As it did at my trial, the elevator stops at the Wizengamot level at the very bottom, where the Hall of Clans chamber is also used as a meeting-place for the full Wizengamot and a courtroom for high-profile trials. Hermione leads me not into the chamber – that won't be open for another fifteen minutes – but instead into the Hall of Clans' lounge, to wait in style for the trial to begin.
The lounge is incredibly opulent, with polished wood floors, ornate woodwork and gilded, red-leather furniture. A fortune in paintings and tapestries covers the walls, and a crystal chandelier hangs from the vaulted ceiling. Hermione smiles indulgently as I look around in awe.
It's not too crowded in here yet – Hermione and I arrived comfortably early. Most of the people there, I don't recognize – but eventually my eye catches on two people standing in the corner. Narcissa Black, the elegant crow, and Lucius Malfoy, the absurd, flashy peacock, are standing together, sipping drinks. I tilt my head, look a little closer – yes, Draco is there too, seemingly hiding from me behind his mother. I slither closer.
"Do you think I don't see you, Lord Black?" I ask pointedly. It's all I can do not to roll my eyes at the title. Lord and Lady are the poncey courtesy titles for members of the Hall of Clans – though, thank Merlin, no one uses them for anything but Wizengamot business. We're not Muggles. We don't have to posture and strut about how noble we are. Those of us who are Pureshapes can damn well show it.
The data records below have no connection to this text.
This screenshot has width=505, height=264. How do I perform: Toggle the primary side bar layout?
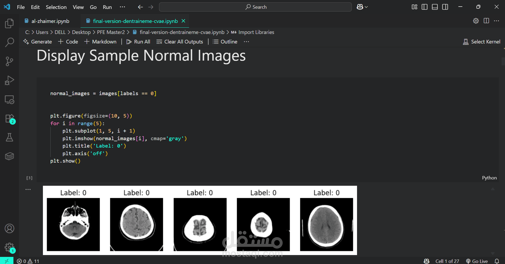[424, 7]
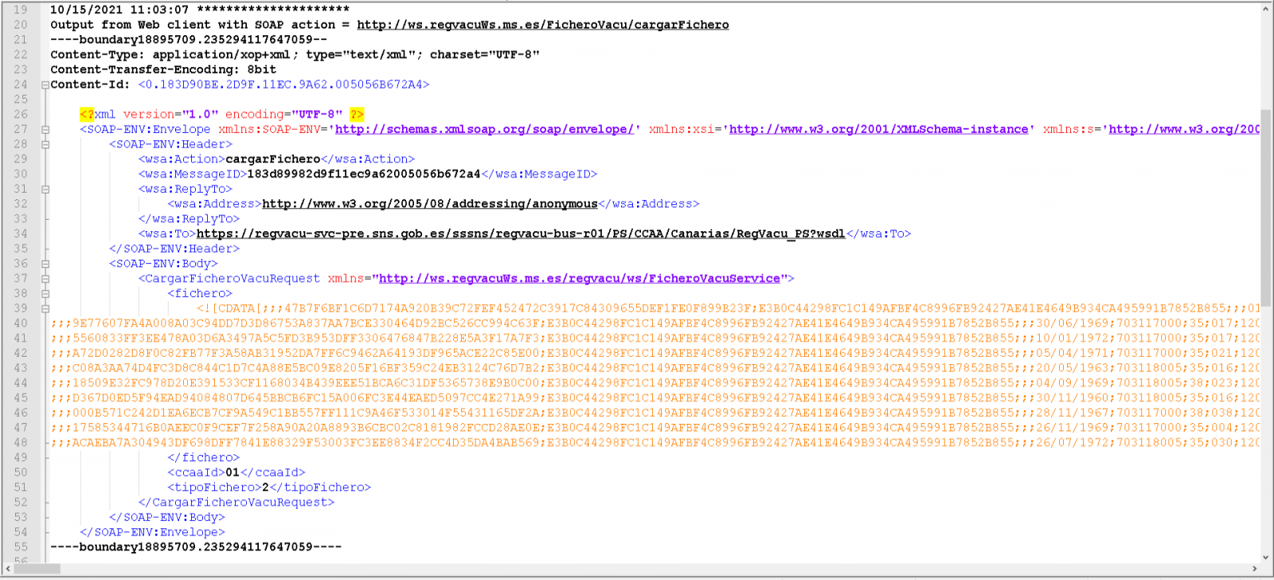1274x580 pixels.
Task: Collapse the Content-Id fold marker
Action: point(45,85)
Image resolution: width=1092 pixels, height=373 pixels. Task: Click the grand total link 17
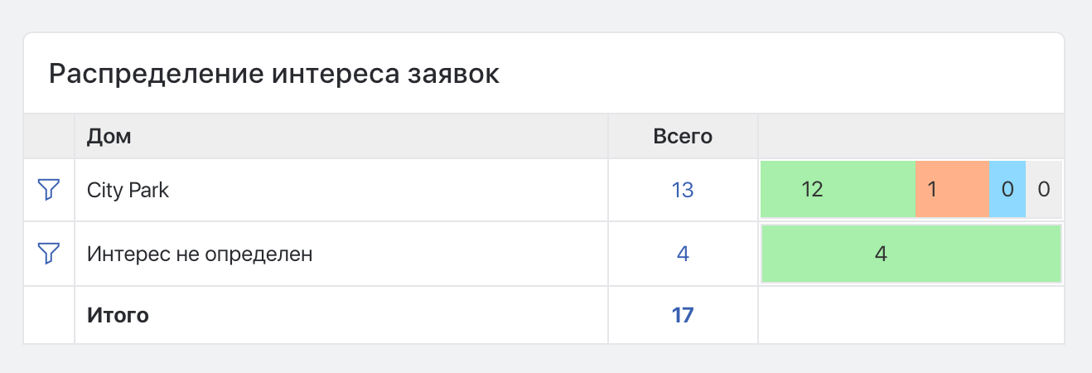(x=683, y=315)
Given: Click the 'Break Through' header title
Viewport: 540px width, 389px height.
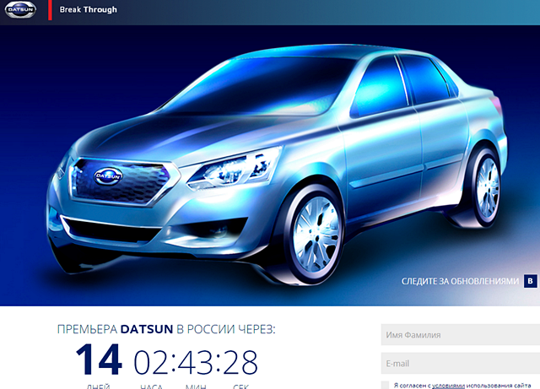Looking at the screenshot, I should [x=89, y=10].
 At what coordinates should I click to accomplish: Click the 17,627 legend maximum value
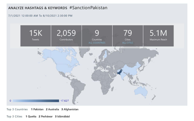[x=65, y=101]
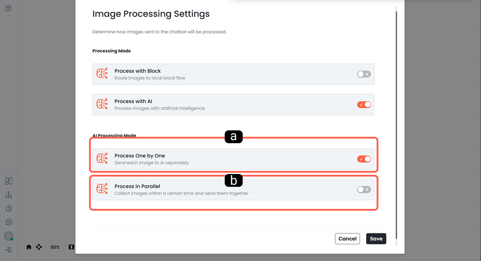Click the Process in Parallel row label

pos(137,186)
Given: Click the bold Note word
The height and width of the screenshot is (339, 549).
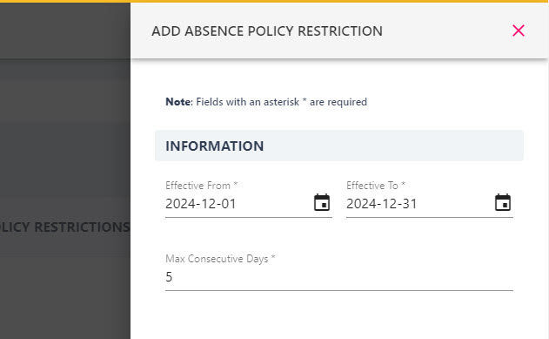Looking at the screenshot, I should point(179,102).
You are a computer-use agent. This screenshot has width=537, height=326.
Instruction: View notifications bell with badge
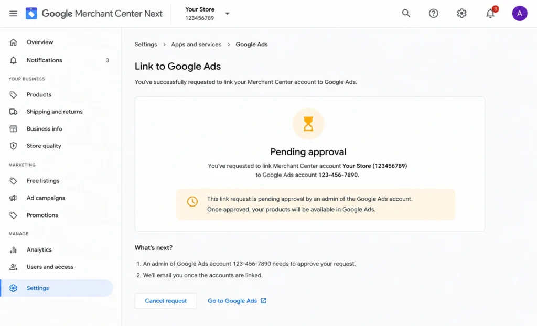click(491, 13)
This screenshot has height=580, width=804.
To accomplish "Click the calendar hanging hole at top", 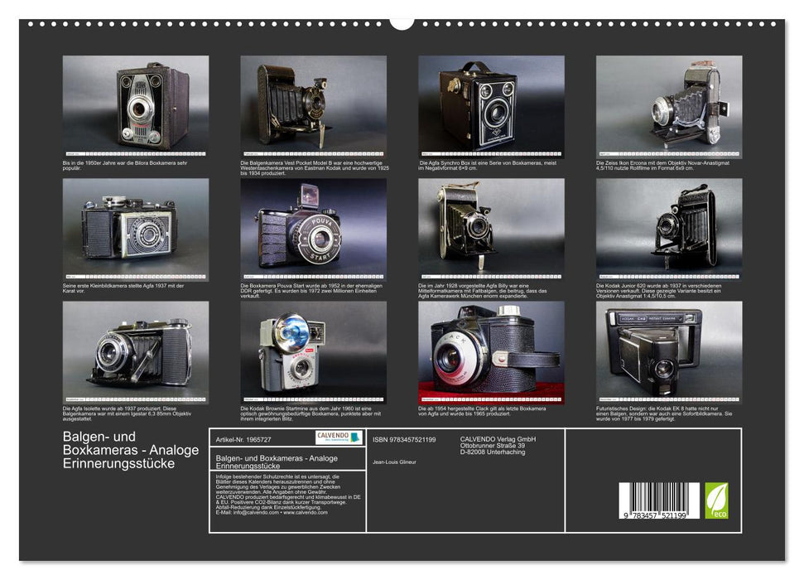I will click(x=402, y=22).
"L-Lady Gaunt," he stammers. "I'm... surprised you came to see me. You don't usually seek me out."
"True," I say, tilting my head. "But I'm a basilisk. When I see someone hiding from me, that just makes it harder to resist. And I'm not sure why you're so embarrassed – you're usually so bold. Is this about that conversation we had on the train?" I grin wickedly with one fang out. "I don't see why. You were right. I'm not a Potter."
His parents double-take – as if not believing that their son was quite so foolish as to needle me the very day I became a Gaunt. Draco himself stammers, trying to find a response – until he's given a merciful reprieve.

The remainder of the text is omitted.